La souffrance au travail progresse

Burnout, bore-out, blur-out et "bullshit jobs" : quand l'absence de sens et le manque d'activité deviennent les premiers facteurs de détresse au travail en France.

Près de 53% des salariés sont en souffrance, avec des niveaux de stress élevés en progression de 13% par rapport à l'enquête 2023. Cet indicateur reflète une crise de sens et d’alignement entre aspirations individuelles et modèles organisationnels, selon le baromètre d’Ignition Programme, agence conseil en RH. Les petites entreprises (TPE) connaissent une hausse marquée, passant de 42 % en 2023 à 58 % en 2024, tandis que les grandes entreprises restent à un niveau élevé (+9 %).

Ces formes variées de souffrance traduisent des problématiques allant bien au-delà des conditions de travail ou du management toxique. Elles interrogent la pertinence même des modèles actuels d’organisation du travail, notamment avec la montée des “bullshit jobs”, perçus comme inutiles ou dénués de sens par de nombreux salariés. Pour mettre fin à cette crise au travail, il ne suffit plus de prévenir le stress ; il faut réinventer le travail pour offrir utilité, clarté et équilibre.


Pour Nicolas Lepercq, Docteur en Management et Responsable R&D d’Ignition Program : “Ce baromètre révèle une réalité bien plus complexe que la simple notion de burn-out comme mal du siècle. Les données montrent une montée en puissance de formes moins visibles, mais tout aussi délétères, comme le bore-out, le brown-out et le blur-out. Ces phénomènes traduisent des causes multiples, allant de l’ennui à une perte de sens, jusqu’à la confusion entre vie professionnelle et personnelle. Si le stress reste omniprésent, il est essentiel de comprendre que la souffrance au travail n’est pas uniquement liée à une pression excessive ou à des conditions de travail difficiles. Elle découle également d’un désalignement croissant entre les aspirations des salariés et les modèles organisationnels actuels".
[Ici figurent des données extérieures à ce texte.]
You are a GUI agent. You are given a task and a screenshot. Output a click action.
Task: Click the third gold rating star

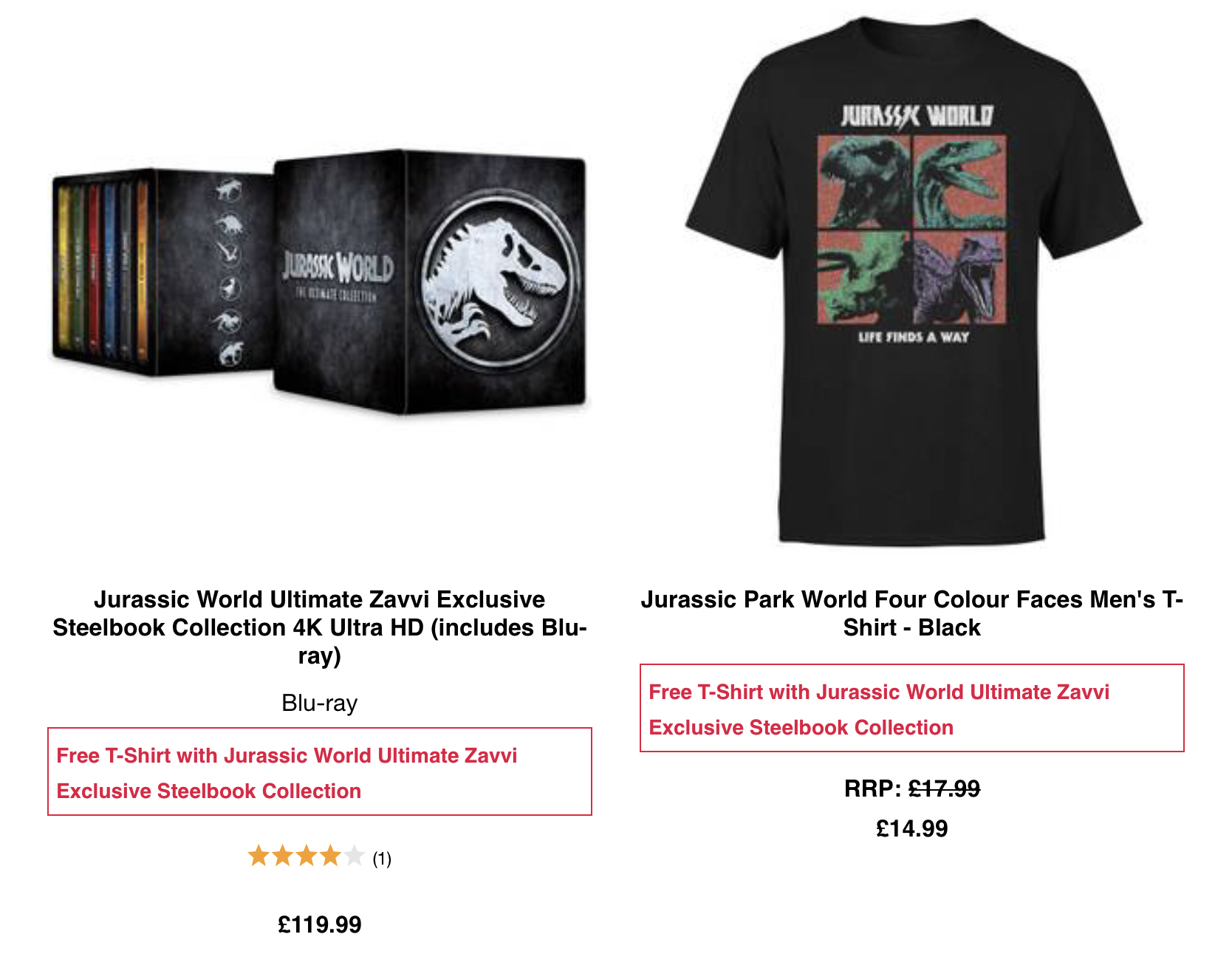pos(306,856)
Une souffrance multiforme en hausse


Les chiffres montrent une progression inquiétante des symptômes de souffrance au travail. En 2024, 62 % des répondants déclarent souffrir d’épuisement physique, une augmentation de 11 points par rapport à 2023. 
De même, 51 % rapportent une distance émotionnelle accrue (+11 points), marquée par des difficultés à établir des relations professionnelles, un manque d’empathie et une perte de confiance en soi. 


La distance mentale, reflétant un désengagement ou une intention récurrente de quitter son emploi, touche désormais 47 % des salariés, une hausse de 9 points. 


Enfin, la déficience cognitive, qui impacte la mémoire, la concentration et l’adaptabilité, concerne 45 % des participants (+7 points).


Ces données témoignent d’une évolution des facteurs de stress. L’épuisement physique et mental ne se limite pas à la surcharge de travail. La perte de sens (brown-out), l’ennui (bore-out), et la confusion entre vie personnelle et professionnelle (blur-out) émergent comme des problématiques majeures. Ces tendances traduisent une inadéquation croissante entre les attentes des salariés et les structures organisationnelles.


Générations et responsabilités : des profils à risque


Les jeunes salariés de 18 à 25 ans sont surreprésentés parmi ceux souffrant de désengagement (+10 %). La tranche d’âge des 46-55 ans affiche également des niveaux de souffrance élevés (+9 %), en lien avec une difficulté à se projeter professionnellement. 


Les managés, comparés aux managers, présentent un risque accru sur plusieurs dimensions : +16 % pour la distance mentale, +5 % pour l’épuisement physique et +3,5 % pour la distance émotionnelle. En revanche, les managers de grandes équipes semblent mieux résister au stress, avec une sous-représentation de 4,5 %.


La quête de sens est particulièrement aiguë chez les jeunes salariés, souvent confrontés à des emplois jugés déconnectés de leurs aspirations. À l’opposé, les managés, qui subissent un manque de soutien et de reconnaissance, affichent des symptômes significatifs de désengagement. Ces dynamiques reflètent une fracture générationnelle et hiérarchique croissante.